§ EXTRAIT SOURCE:
---

Mélomane perpétuel, il choisit ses œuvres en fonction des objectifs de travail. Quand il planche sur un gros article en recherches fondamentales, il met du Wagner. Pour une demande de fonds, c’est plutôt Mozart...

 

Vedette des neurosciences

À titre de chercheur, Rossignol est l’une des vedettes des neurosciences canadiennes. L’une de ses recherches a démontré que les chats adultes pouvaient récupérer une fonction locomotrice des membres postérieurs après une section complète de la moelle épinière. Après une opération de greffe, l’animal est capable de retrouver certains réflexes. Sur une bande vidéo, on voit clairement les pattes arrière de l’animal avancer sur un tapis roulant. Le chat ne les contrôle pas avec précision, mais celles-ci retrouvent une partie de leurs fonctions. C’est ce qu’on appelle la récupération fonctionnelle. L’expérimentation sur des sujets humains n’est pas encore entamée, mais les chercheurs voient l’avenir avec optimisme.

Cette expérience a mis en pièces une certaine conception de la neurologie. « Quand j’ai fait mes études de médecine, on disait que les cellules neuronales ne se régénéraient pas, explique-t-il. Ce dogme est aujourd’hui abandonné. Non seulement elles se régénèrent, mais diverses techniques comme la transplantation de cellules ouvrent la voie à des thérapies prometteuses. »

Ses travaux ont permis de faire progresser les connaissances dans le traitement des dommages causés à la moelle épinière et la réhabilitation des patients victimes de tels traumatismes. Le neurologue a été décoré pour ses réalisations : Ordre national du Québec, prix Léo-Pariseau, médaille Christopher-Reeve. Au cours d’une entrevue téléphonique réalisée en 2001, l’homme qui a incarné Superman a rendu hommage à ses travaux. « Quand j’ai eu mon accident, en 1995, je ne connaissais pas grand-chose à la recherche en sciences neurologiques, disait l’acteur américain victime d’une chute de cheval qui l’a rendu quadraplégique. Mais je me suis beaucoup intéressé à cette question depuis, et j’ai eu le plaisir de constater que de grands pas ont été accomplis depuis six ans. »

Malheureusement, Christopher Reeve est décédé en 2004 avant de réaliser son grand rêve : marcher de nouveau.

 

 

Grand-père saltimbanque

Avec ses cheveux blancs en bataille et son regard pénétrant, Serge Rossignol est physiquement à mi-chemin entre Charles Dutoit et le professeur Tournesol. Son grand-père maternel, qu’il n’a jamais vu de sa vie, était un authentique saltimbanque qui se déplaçait dans une caravane de cirque. « J’ai grandi dans le quartier Rosemont. Ma famille n’était pas très tournée vers les sciences, mais appréciait les arts », dit le frère de la comédienne Michelle Rossignol.

---

§ JEU DE DONNÉES:

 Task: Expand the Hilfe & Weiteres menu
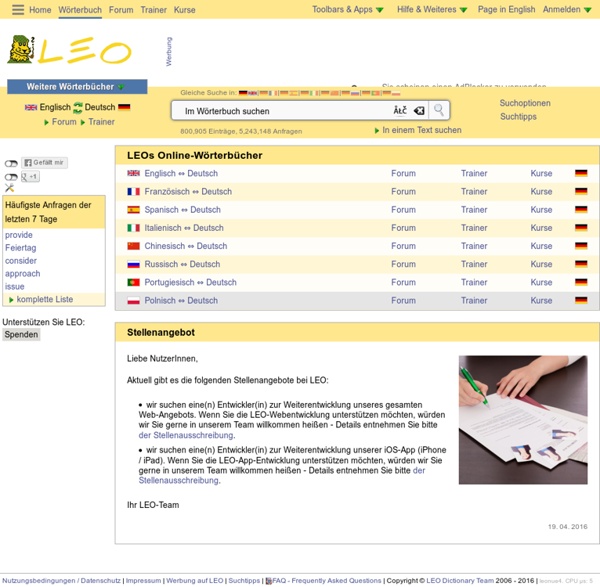[x=432, y=10]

---

§ CONSIGNES:
1. Répondez aux questions suivantes à partir de l'extrait sur Serge Rossignol.
(a) Quel compositeur met-il lorsqu'il prépare une demande de fonds ?
(b) En quelle année Christopher Reeve est-il décédé ?
(c) Dans quel quartier Serge Rossignol a-t-il grandi ?
2. Poursuivez l'extrait sur Serge Rossignol à la suite de sa dernière phrase.

§ RÉPONSES:
1.
(a) Mozart.
(b) En 2004.
(c) Dans le quartier Rosemont.

2.
Son amour de la musique va de Jean-Sébastien Bach au jazzman Bill Evans. Mais c’est aussi un homme de culture comme en témoignent la liste de ses romanciers préférés : Mordecai Richler, Oliver Sacks, Andreï Makine et Michel Tremblay.

Avec Céline Dussault, il forme un couple depuis 18 ans et leur union est placée sous le signe de la musique. Le coup de foudre a d’ailleurs eu lieu dans la chapelle de l’église Saint-Jean-Baptiste, alors que la soliste interprétait les Leçons de ténèbres de François Couperin. « Ça m’a touché droit au cœur », dit-il.

Une chanteuse avec un Rossignol : le match parfait !

Professeure au cégep Lionel-Groulx, Mme Dussault continue de se produire devant public, mais elle affectionne de plus en plus le piano, qu’elle joue depuis son enfance. « Regardez notre collection de partitions à quatre mains », dit mon hôte en ouvrant le placard de pin du salon. Au moins 200 reliures glanées ici et là chez les libraires et antiquaires d’Amérique et d’Europe sont classées devant nous. Beaucoup de pain sur la planche pour le couple musicien.

Le duo a donné plusieurs concerts « officiels » dans le cadre du Festival international de piano à quatre mains, qui s’est tenu de 1997 à 2002 à Montréal, mais il se contente désormais d’un auditoire d’amis, réuni une fois par an dans la maison familiale. Le dernier programme était intégralement consacré à Dvorjak. L’assistance était composée d’une vingtaine de personnes.

À 64 ans, le chercheur n’a aucune intention d’accrocher ses patins de chercheurs. Quant à sa carrière artistique, il a un seul objectif : « faire plus de jazz ».